MATERIALS PROVIDED
============
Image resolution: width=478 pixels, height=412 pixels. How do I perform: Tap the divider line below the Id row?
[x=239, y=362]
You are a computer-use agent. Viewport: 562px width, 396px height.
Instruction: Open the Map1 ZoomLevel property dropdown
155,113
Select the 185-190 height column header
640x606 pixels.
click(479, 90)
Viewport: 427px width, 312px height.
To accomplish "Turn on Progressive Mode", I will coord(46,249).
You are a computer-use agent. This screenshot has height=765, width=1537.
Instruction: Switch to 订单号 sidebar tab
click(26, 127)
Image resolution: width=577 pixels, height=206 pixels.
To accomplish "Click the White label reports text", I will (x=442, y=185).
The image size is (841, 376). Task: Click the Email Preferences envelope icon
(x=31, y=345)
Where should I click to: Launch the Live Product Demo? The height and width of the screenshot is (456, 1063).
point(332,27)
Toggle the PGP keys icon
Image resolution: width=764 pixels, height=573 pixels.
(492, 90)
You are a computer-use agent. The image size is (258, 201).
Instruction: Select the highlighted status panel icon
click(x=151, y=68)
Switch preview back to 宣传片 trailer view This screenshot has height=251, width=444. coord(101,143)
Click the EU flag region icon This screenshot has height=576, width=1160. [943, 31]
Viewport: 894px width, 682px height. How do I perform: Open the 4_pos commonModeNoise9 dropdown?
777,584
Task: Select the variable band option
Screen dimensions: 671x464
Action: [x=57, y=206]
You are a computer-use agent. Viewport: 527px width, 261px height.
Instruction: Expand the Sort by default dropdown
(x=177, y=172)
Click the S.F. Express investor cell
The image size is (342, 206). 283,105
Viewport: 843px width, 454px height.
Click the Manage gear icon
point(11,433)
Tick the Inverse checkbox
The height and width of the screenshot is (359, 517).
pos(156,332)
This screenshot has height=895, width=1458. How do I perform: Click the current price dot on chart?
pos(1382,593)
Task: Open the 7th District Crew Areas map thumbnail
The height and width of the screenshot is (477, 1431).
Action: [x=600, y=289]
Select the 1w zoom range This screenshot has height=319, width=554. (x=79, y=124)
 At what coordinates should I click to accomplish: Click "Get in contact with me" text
============
Copy out the data exactly as it stands, leaving nothing out.

OUTPUT BELOW
Image resolution: width=478 pixels, height=412 pixels. How do I perform: Tap the divider line below the Id row?
[x=239, y=362]
You are a computer-use agent. Viewport: 562px width, 396px height.
Instruction: Open the Map1 ZoomLevel property dropdown
155,113
Select the 185-190 height column header
640x606 pixels.
click(479, 90)
Viewport: 427px width, 312px height.
To accomplish "Turn on Progressive Mode", I will coord(46,249).
You are a computer-use agent. This screenshot has height=765, width=1537.
Instruction: Switch to 订单号 sidebar tab
click(26, 127)
Image resolution: width=577 pixels, height=206 pixels.
To accomplish "Click the White label reports text", I will (x=442, y=185).
The image size is (841, 376). Task: Click the Email Preferences envelope icon
(x=31, y=345)
Where should I click to: Launch the Live Product Demo? The height and width of the screenshot is (456, 1063).
point(332,27)
Toggle the PGP keys icon
Image resolution: width=764 pixels, height=573 pixels.
(492, 90)
You are a computer-use agent. The image size is (258, 201).
Instruction: Select the highlighted status panel icon
click(x=151, y=68)
Switch preview back to 宣传片 trailer view This screenshot has height=251, width=444. coord(101,143)
Click the EU flag region icon This screenshot has height=576, width=1160. [943, 31]
Viewport: 894px width, 682px height. How do I perform: Open the 4_pos commonModeNoise9 dropdown?
777,584
Task: Select the variable band option
Screen dimensions: 671x464
Action: [x=57, y=206]
You are a computer-use agent. Viewport: 527px width, 261px height.
Instruction: Expand the Sort by default dropdown
(x=177, y=172)
Click the S.F. Express investor cell
The image size is (342, 206). 283,105
Viewport: 843px width, 454px height.
Click the Manage gear icon
point(11,433)
Tick the Inverse checkbox
The height and width of the screenshot is (359, 517).
pos(156,332)
This screenshot has height=895, width=1458. How do I perform: Click the current price dot on chart?
pos(1382,593)
Task: Open the 7th District Crew Areas map thumbnail
The height and width of the screenshot is (477, 1431).
Action: [x=600, y=289]
Select the 1w zoom range This screenshot has height=319, width=554. (x=79, y=124)
 At what coordinates should I click to accomplish: Click "Get in contact with me" text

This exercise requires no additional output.